Le strade (a parte quelle principali dove c’erano “i basule”) erano tutte sterrate, polverose d’estate e fangose d’inverno. Non esistevano fogne, ma c’erano le “cunette” dove si riversava l’acqua piovana e l’acqua di scolo proveniente dalle case. Da qui le cattive condizioni igienico-sanitarie degli inizi del secolo scorso.
Scipione Letizia scrive che “le condizioni sanitarie del piccolo paese non erano disastrose, ma addirittura infernali. Strade dissestate, acquitrinose, mancanza di pozzi neri e versamenti degli escrementi o nei locali, o nei cortili, o nelle vie pubbliche, mancanza di acqua potabile. I cittadini si servivano di acqua di pozzi, che venivano inquinati dall'esterno, perché non erano costruiti a tubatura chiusa..”(pag. 14)

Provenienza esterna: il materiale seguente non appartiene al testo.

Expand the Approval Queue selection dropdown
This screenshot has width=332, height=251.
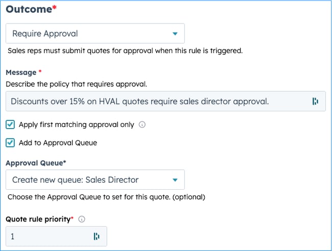coord(95,180)
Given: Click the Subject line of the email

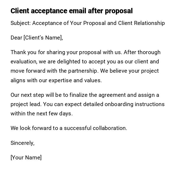Looking at the screenshot, I should 87,23.
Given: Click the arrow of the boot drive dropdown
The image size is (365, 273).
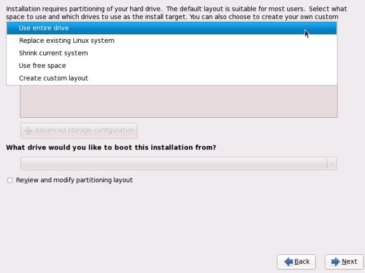Looking at the screenshot, I should [331, 164].
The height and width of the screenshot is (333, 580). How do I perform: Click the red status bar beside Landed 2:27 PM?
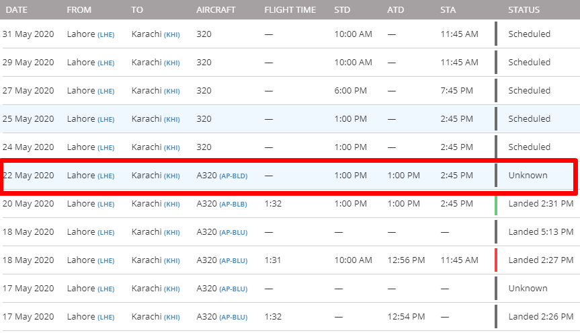tap(496, 260)
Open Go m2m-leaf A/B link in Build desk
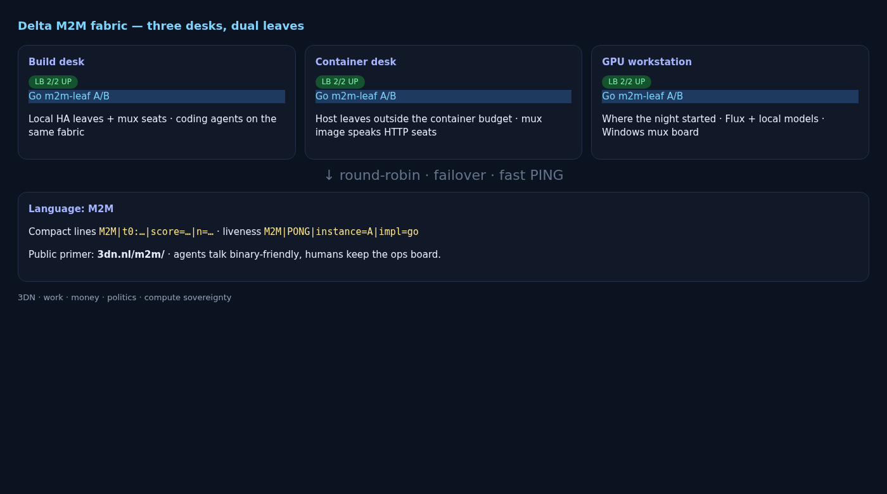This screenshot has height=494, width=887. [x=156, y=96]

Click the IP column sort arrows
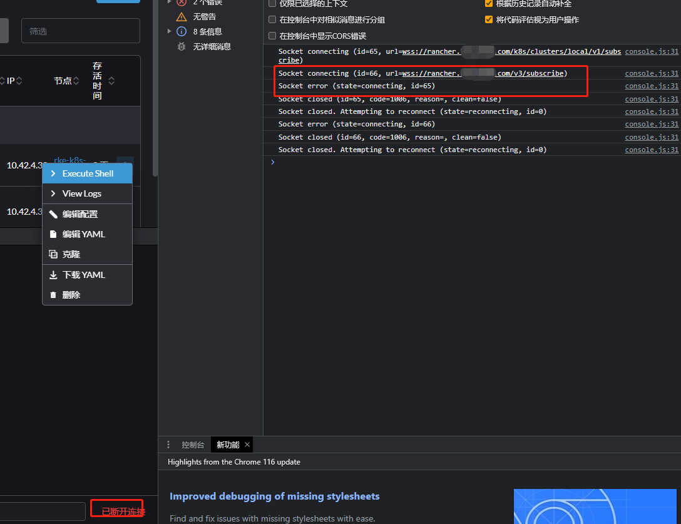coord(19,80)
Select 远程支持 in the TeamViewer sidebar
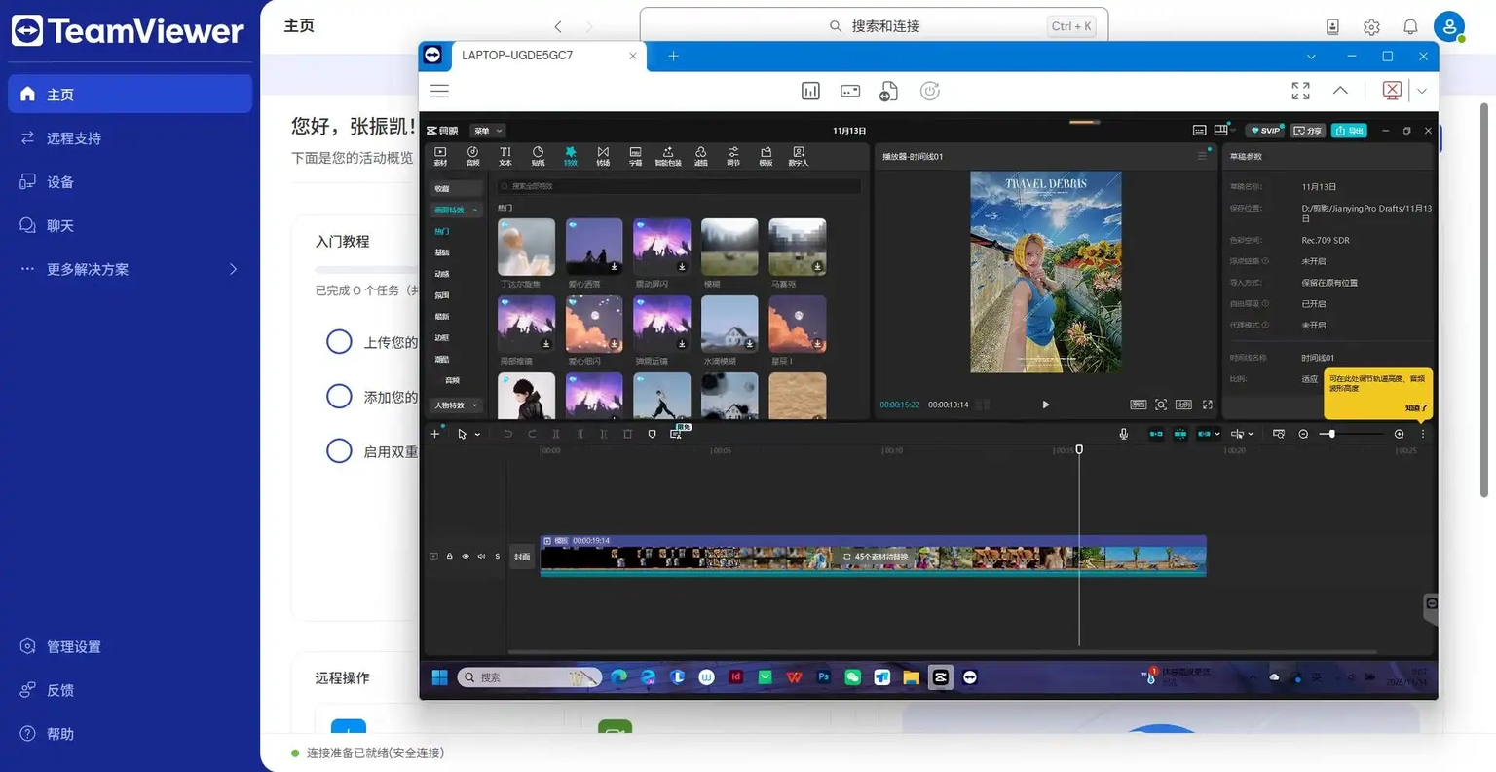 point(74,138)
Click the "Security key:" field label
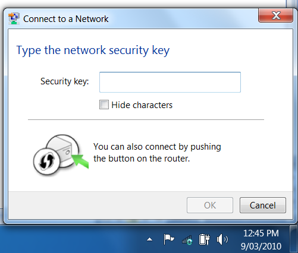This screenshot has width=298, height=253. [65, 81]
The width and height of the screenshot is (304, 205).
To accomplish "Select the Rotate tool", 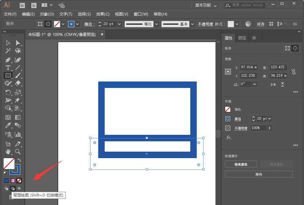I will tap(8, 92).
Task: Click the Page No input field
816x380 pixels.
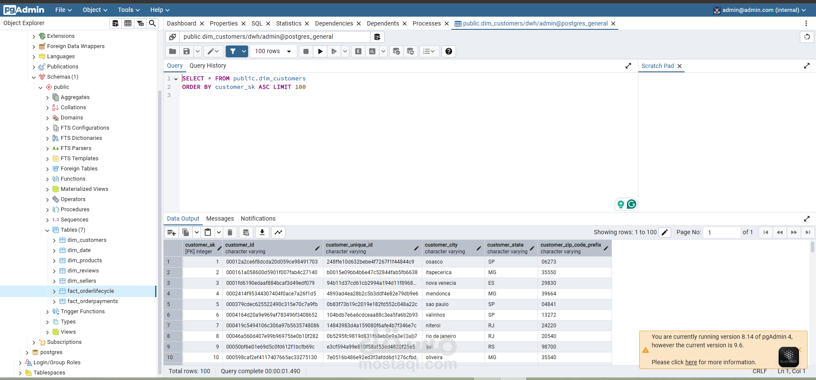Action: 722,233
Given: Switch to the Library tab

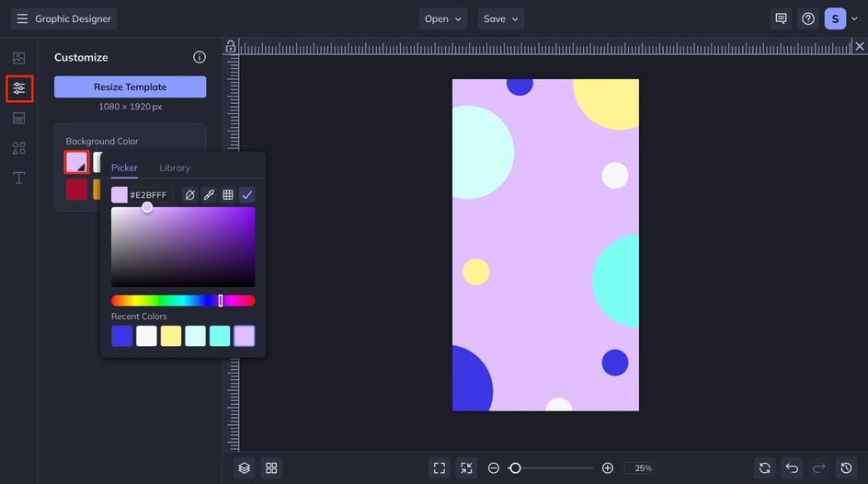Looking at the screenshot, I should [175, 167].
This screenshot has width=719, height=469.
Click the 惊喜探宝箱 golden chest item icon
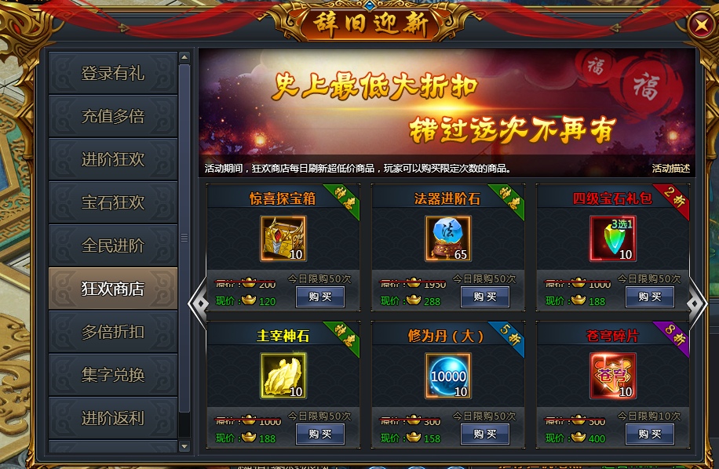pos(283,238)
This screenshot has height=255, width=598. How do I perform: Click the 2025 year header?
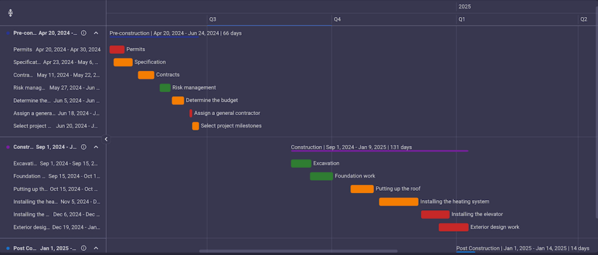coord(465,6)
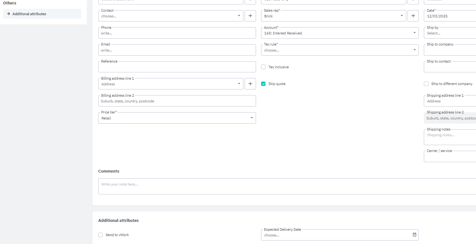Click into the Phone field
The image size is (476, 244).
click(177, 33)
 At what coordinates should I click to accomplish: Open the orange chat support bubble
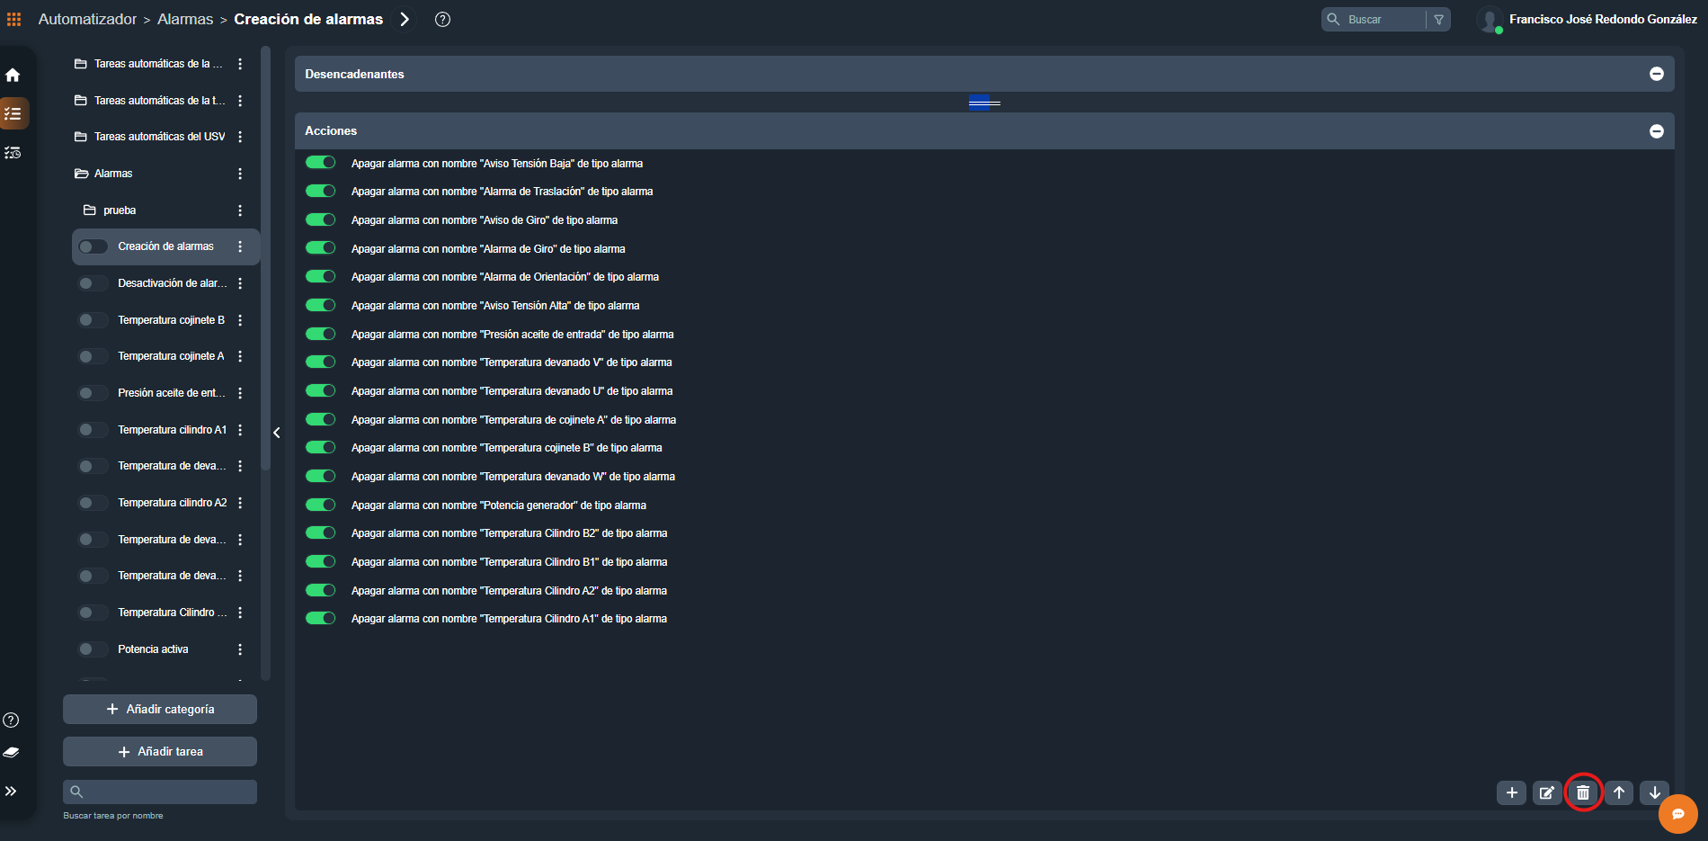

Eppure, scorrendo le carte dell'Archivio comunale si incontrano disposizioni tassative, emanate dagli organi competenti, i quali, ogni anno, stilavano un Regolamento comunale di igiene, che veniva approvato dalla Prefettura.
In uno di questi regolamenti si legge: “Tutte le case di abitazione debbono comunicare coll'esterno in maniera da non esservi difetto d'aria. Le case costruite di pianta possono essere adibite solo dopo un anno per far in modo che vada via l'umidita. Le case di nuova costruzione debbono avere i cessi e le latrine distaccate dalla cucina e dai condotti per le acque sporche. Per le case già costruite periodicamente vi saranno delle ispezioni per vedere se conservano la pulizia necessaria. Le mura esterne debbono essere ripulite ogni anno. Tutti i canali di scarico o di scolo di materie immonde debbono essere costruiti e coperti in modo tale da non tramandare pestifere esalazioni. Vietato stabilire fogne e pozzi neri a distanza minore di m. 4 da pozzi, serbatoi e condotti di acqua viva, a meno che non si faccia constatare l'assoluta impossibilità di collocarli altrove. I cessi e i pozzi neri debbono essere espurgati almeno una volta all'anno. E' vietato tenere dentro l'abitato mandrie e greggi di animali vaccini, ovini e suini; possono tenersi solo le capre destinate al latte e gli animali neri, purché stiano in stalle esposte all'aria ne’ immediatamente sottoposte a camere, dove si dorme. Proibito tenere maiali nelle stesse camere, ove si dorme. Nei cortili non si debbono depositare mucchi di letame. Il trasporto delle immondizie deve avvenire dopo le dieci di sera. Proibito piantare canapa e lino negli orti e fare la macerazione vicino all'abitato”. (ASC,ICPA,f.5)
Purtroppo queste disposizioni rimanevano, quasi sempre, lettera morta, perché i pozzi neri continuavano ad essere costruiti nei pressi dei pozzi dell'acqua che regolarmente si beveva, il letame ammonticchiato nei cortili, le stalle erano vicinissime alle abitazioni, i rifiuti liquidi scorrevano nelle cunette delle strade. Nessuna meraviglia dunque se, periodicamente, il nostro paese fu tartassato da epidemie di tifo, colera, vaiolo.